Bureau of Land Management hopes goats can slow down forest fires
DENVER (AP) – A group of horse trailers pulls up at the start of a trail outside of Carbondale. The gates open and over 800 goats jump into the gravel parking lot. The goats head straight for the nearest grassy hill and immediately begin to munch on the ground.
That’s what these goats are here to do: eat, poop and stomp, grind their manure in the ground. Goats munch on a type of wheatgrass that once fed the cattle at Sutey Ranch, which is overgrown and unappealing to local elk and deer.
“Our hope is that if we can regrow some of these grasses, improve the soil, and make room for the growth of other more desirable plants, the fields will be even more valuable to wildlife,” said Hilary Boyd, biologist. from wildlife. with the United States Bureau of Land Management.
This is one of the first projects goat breeder Lani Malmberg worked on with the BLM. She calls her border collie, Rosco, to move the goats to where she needs them. Malmberg and his trainee then unroll a portable electric fence around the herd, which quietly gnaws at the ground.

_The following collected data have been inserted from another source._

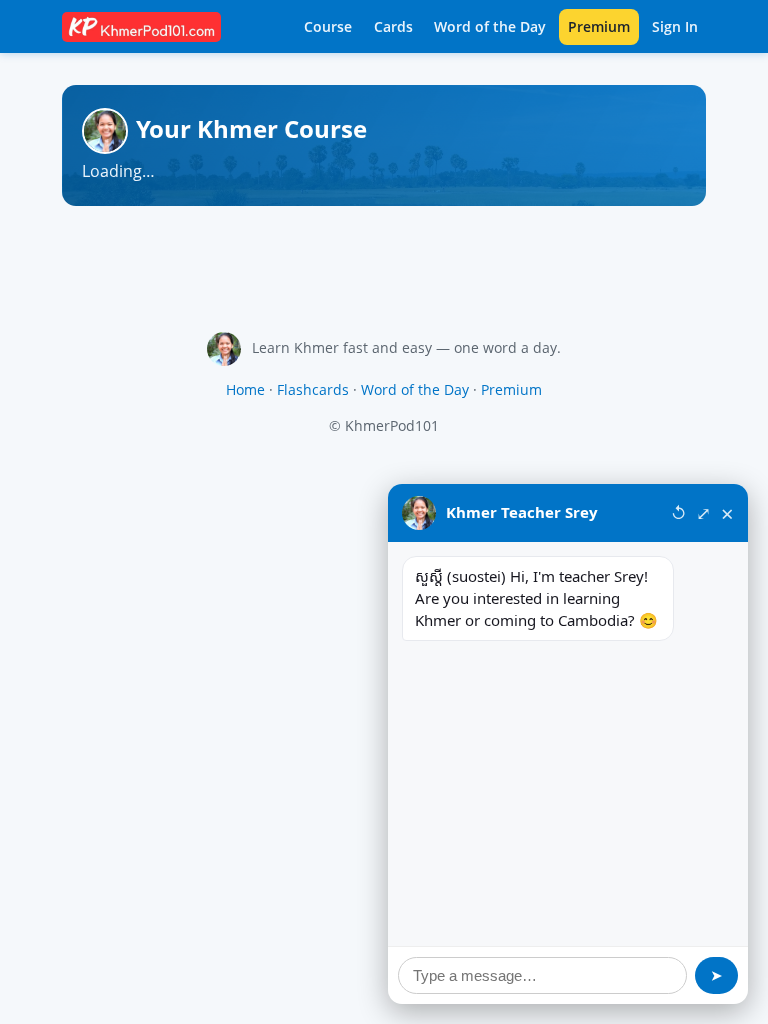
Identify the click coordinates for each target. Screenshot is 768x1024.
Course (328, 26)
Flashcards (313, 389)
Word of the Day (490, 26)
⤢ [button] (703, 513)
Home (245, 389)
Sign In (675, 26)
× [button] (727, 513)
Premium (599, 26)
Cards (393, 26)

Malmberg stays in a camper van on the construction site with his goats. She grew up raising cattle and graduated from Colorado State University to study weed management. There, she learned that goats are good at eating weeds and cleaning pesky plants. She bought a herd of cashmere goats in 1996 to start her business managing private and public land without using pesticides or heavy machinery.
Malmberg goats travel across the country to work on different land management projects. The animals remove harmful weeds and help control erosion along rivers. Goats also eat brush that could fuel large forest fires, a job Malmberg and his herd are increasingly committed to.

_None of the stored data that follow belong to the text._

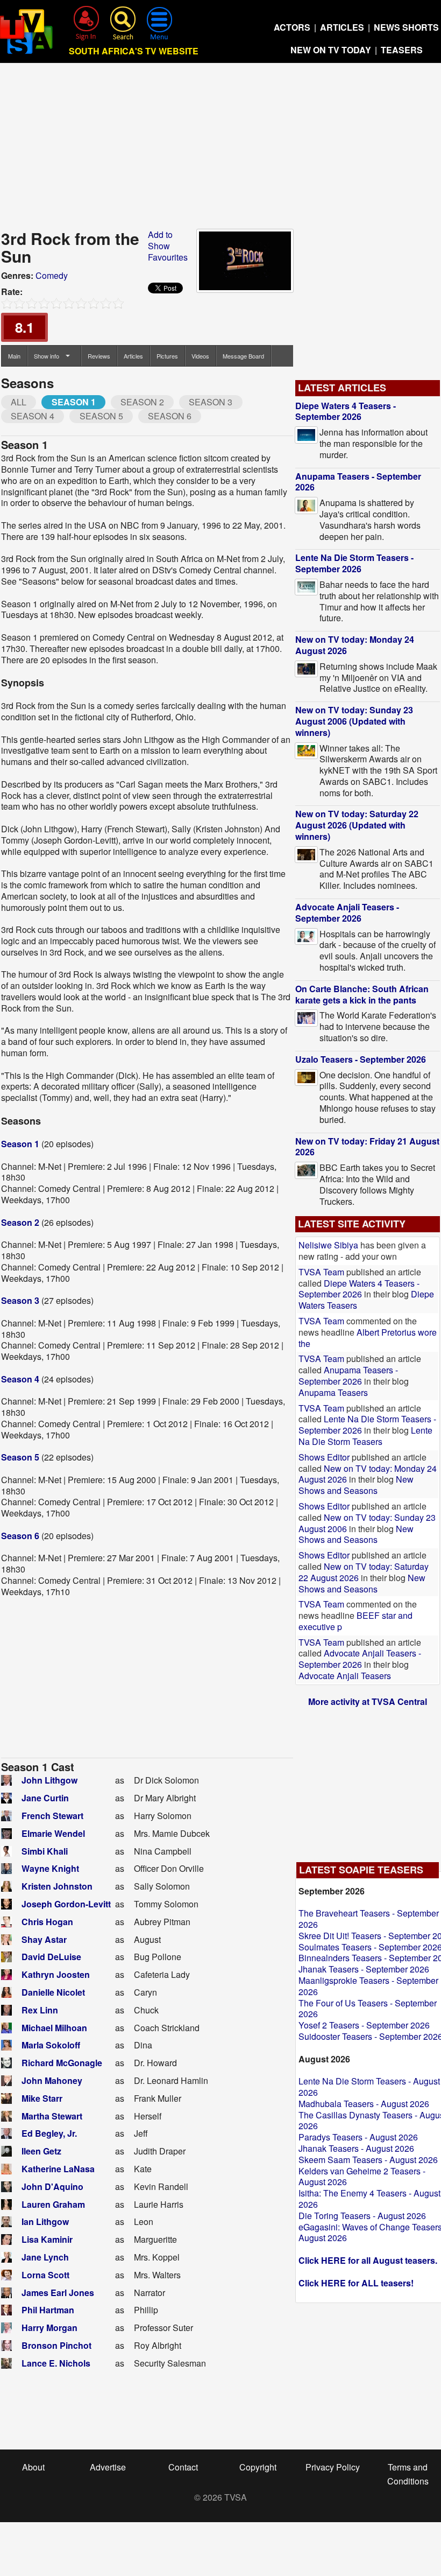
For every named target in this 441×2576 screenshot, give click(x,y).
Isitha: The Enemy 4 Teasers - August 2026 (369, 2198)
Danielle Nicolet (53, 1992)
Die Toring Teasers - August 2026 (362, 2215)
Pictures (167, 356)
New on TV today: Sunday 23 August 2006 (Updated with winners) (354, 721)
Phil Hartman (48, 2310)
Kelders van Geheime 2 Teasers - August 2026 (361, 2176)
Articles (133, 356)
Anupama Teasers (333, 1392)
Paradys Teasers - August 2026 (358, 2137)
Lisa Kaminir (47, 2239)
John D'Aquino (52, 2186)
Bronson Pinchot (56, 2345)
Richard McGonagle (62, 2062)
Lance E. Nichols (56, 2363)
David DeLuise (51, 1956)
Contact (183, 2467)
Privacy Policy (332, 2467)
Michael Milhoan (54, 2028)
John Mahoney (52, 2080)
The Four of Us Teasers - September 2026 (367, 2008)
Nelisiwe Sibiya (328, 1245)
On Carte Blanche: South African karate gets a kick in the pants (362, 994)
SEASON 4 (32, 416)
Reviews (99, 356)
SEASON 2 (142, 402)
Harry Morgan (49, 2327)
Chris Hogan (47, 1921)
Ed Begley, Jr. (49, 2133)
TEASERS (402, 50)
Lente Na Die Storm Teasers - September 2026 (354, 563)
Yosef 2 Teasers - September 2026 (364, 2025)
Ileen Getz (41, 2151)
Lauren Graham (53, 2204)
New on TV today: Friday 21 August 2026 (367, 1147)
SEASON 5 (101, 416)
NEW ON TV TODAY (330, 50)
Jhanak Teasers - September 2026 (363, 1969)
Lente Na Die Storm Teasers (365, 1436)
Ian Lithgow (45, 2221)
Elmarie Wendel (53, 1833)
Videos (200, 356)
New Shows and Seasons (356, 1485)
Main (14, 356)
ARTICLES (342, 27)
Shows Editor (324, 1457)
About (33, 2467)
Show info (46, 356)
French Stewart (52, 1815)
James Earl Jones (58, 2292)
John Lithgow (49, 1780)
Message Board (243, 356)
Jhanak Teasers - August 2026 (356, 2148)
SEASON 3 (210, 402)
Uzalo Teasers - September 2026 (360, 1059)
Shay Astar (44, 1939)
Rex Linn (40, 2010)
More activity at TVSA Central (367, 1701)
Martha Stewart (52, 2116)
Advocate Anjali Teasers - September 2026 (347, 912)
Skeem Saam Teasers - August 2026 (368, 2159)
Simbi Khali (45, 1851)
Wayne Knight (50, 1868)
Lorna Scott (45, 2275)
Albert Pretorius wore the (367, 1338)
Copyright (257, 2467)
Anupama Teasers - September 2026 (358, 482)
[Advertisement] (221, 149)
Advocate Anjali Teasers (344, 1675)
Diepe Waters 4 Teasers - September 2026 (345, 411)
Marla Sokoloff (51, 2045)
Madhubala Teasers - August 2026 (363, 2103)
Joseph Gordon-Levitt (66, 1904)
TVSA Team (321, 1272)
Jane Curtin (45, 1798)
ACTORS (292, 27)
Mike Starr (42, 2098)
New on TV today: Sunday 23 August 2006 (367, 1523)
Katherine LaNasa (58, 2169)
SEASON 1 (74, 402)
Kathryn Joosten (56, 1974)
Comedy (51, 275)
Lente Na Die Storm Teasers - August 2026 (369, 2086)
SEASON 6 (169, 416)
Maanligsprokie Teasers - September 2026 (368, 1986)
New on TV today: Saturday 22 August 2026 (363, 1572)
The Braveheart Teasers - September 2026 (368, 1919)
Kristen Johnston (57, 1886)
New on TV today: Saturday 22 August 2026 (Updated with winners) (356, 825)
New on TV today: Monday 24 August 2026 (354, 645)
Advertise (108, 2467)
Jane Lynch (45, 2257)
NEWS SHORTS (406, 27)
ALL (18, 402)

Climate change is causing warmer and drier conditions in the West and larger and more frequent forest fires. When Malmberg and the goats are done at the Sutey Ranch, she’ll pack them up and move them to another BLM project where they’ll clear out oak brush near an area burned by the Grizzly Creek fire last year.
Malmberg’s goats were grazing there when the fire broke out. She said it was terrifying – she, her son and his wife, and over 1,000 goats hurtled down the mountain away from the flames.
“The bears and the pumas were running with us, we were all running together,” said Malmberg.
Malmberg is happy to finally work with federal land managers, who control almost half of the land in western states. She said the BLM should try new ways to take care of public lands as the climate warms and dries out.
Boyd, the BLM wildlife biologist, wants to use the goats for another project. The agency eliminated the fuel from forest fires in one area 15 years ago, but now these plants are starting to grow back. It may not be possible to clear this land with controlled fire due to the dry conditions and nearby homes and private land.
“We think bringing the goats in and eating the brush might be the best way to keep the treatment going,” Boyd said.
The goats will return to Sutey Ranch next year, and possibly the next decade, to complete restoration work on the old pasture. Boyd says she is happy to work with the goats, even if the job takes a little longer.